There’s mixed early buzz from Cannes right now for Quentin Tarantino’s “Once Upon a Time…in Hollywood.” It’s his first movie without Harvey Weinstein. I can’t publish spoilers, but I’m hearing that what I wrote yesterday may be close to what happens. What’s interesting is that I’m hearing there’s a lot of concentrated violence, a la “Pulp Fiction.” Weinstein was always able to reason with Tarantino to get very good results (except with “Hateful Eight”). So it will be interesting to see if anyone was able to counterbalance Tarantino’s extremes.
Owen Gleiberman, Variety: “By the end, Tarantino has done something that’s quintessentially Tarantino, but that no longer feels even vaguely revolutionary. He has reduced the story he’s telling to pulp.”
Reviewers are being careful. Eric Kohn of IndieWire Tweeted: “ONCE UPON A TIME IN HOLLYWOOD is a meandering Tarantino hangout movie, plays w/history, celebrates the art of the TV western & the creative thrill of performance.

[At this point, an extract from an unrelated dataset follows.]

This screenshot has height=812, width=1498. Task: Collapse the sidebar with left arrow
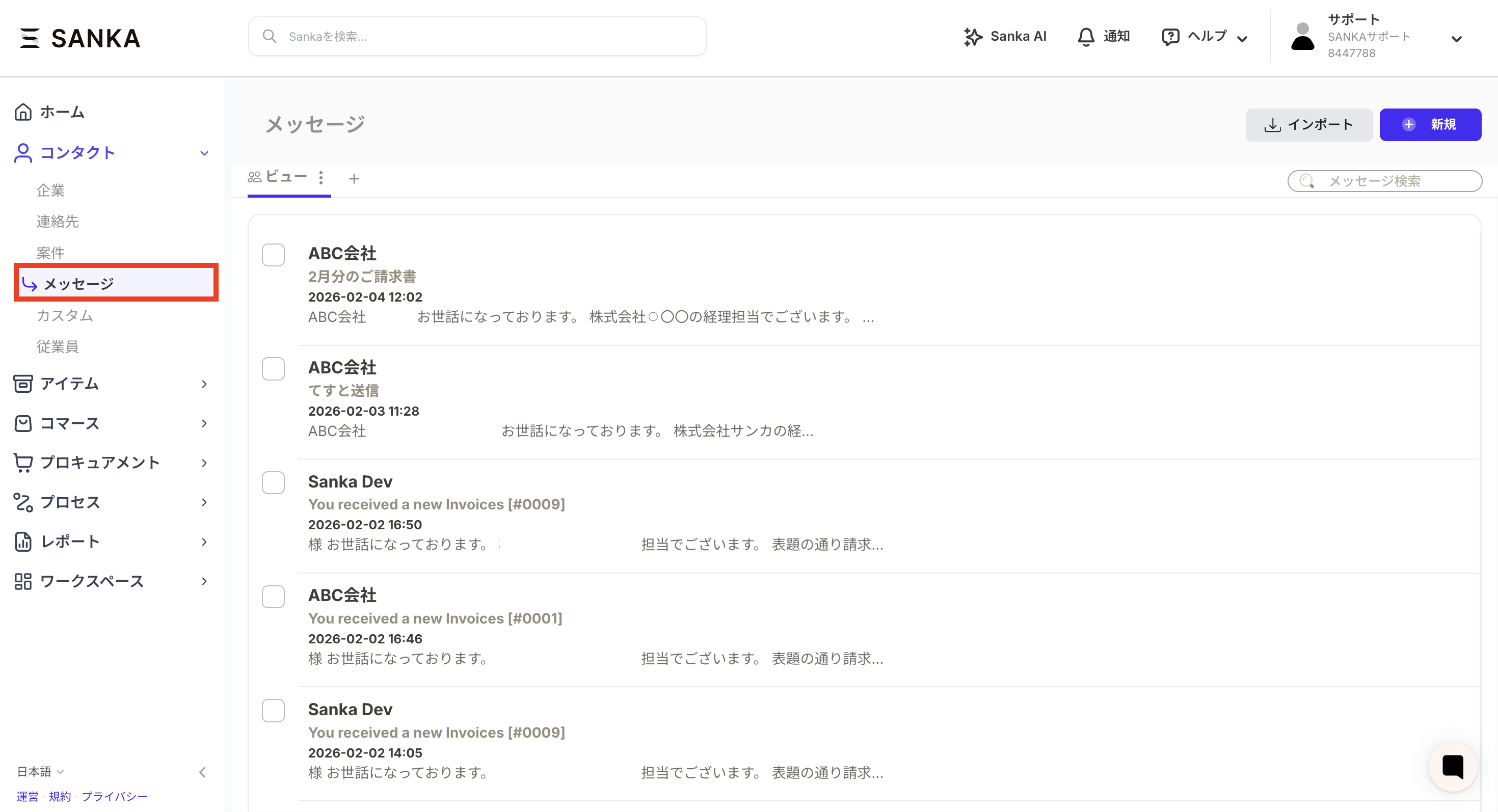[202, 772]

DiCaprio & Pitt are better than ever. Lots of nostalgic Easter eggs. It’s fun! But manage expectations.”
One reviewer from Europe told me: ” The film is really long, sometimes fun but also so disengaging. Like a collage of ideas that are poorly glued together.”
Stuart Oldham, from Variety: ““Once Upon a Time in Hollywood” is a surprisingly sweet, almost melancholic love letter to 1960s and 70s Hollywood. I loved it”
Richard Lawson, Vanity Fair: “There were stretches during my screening when I was a little bored, even as I was tickled by Tarantino’s offbeat cadence, his commitment to specificity and idiosyncrasy. But it also felt like the movie wasn’t getting anywhere, amounting to a collection of shapeless set-pieces that verge on the indulgent. In Hollywood, the lack of real connective tissue is often more frustrating than it is charming.”
Of course, I love Tarantino and like everyone else, I’m stoked to see this movie. The studio took a gamble unveiling it two months before its release.
Right now, I’m that the main players– Tarantino, Pitt, Robbie, DiCaprio, Fanning– plus their agents are having an intimate dinner for just 20 people. Then a party will take off on the rooftop of the JW Marriott, at Club Albane, for the select few who could score an invite. Sony/Columbia is indeed managing expectations. They only brought four cast members, and didn’t even include Fanning on the red carpet.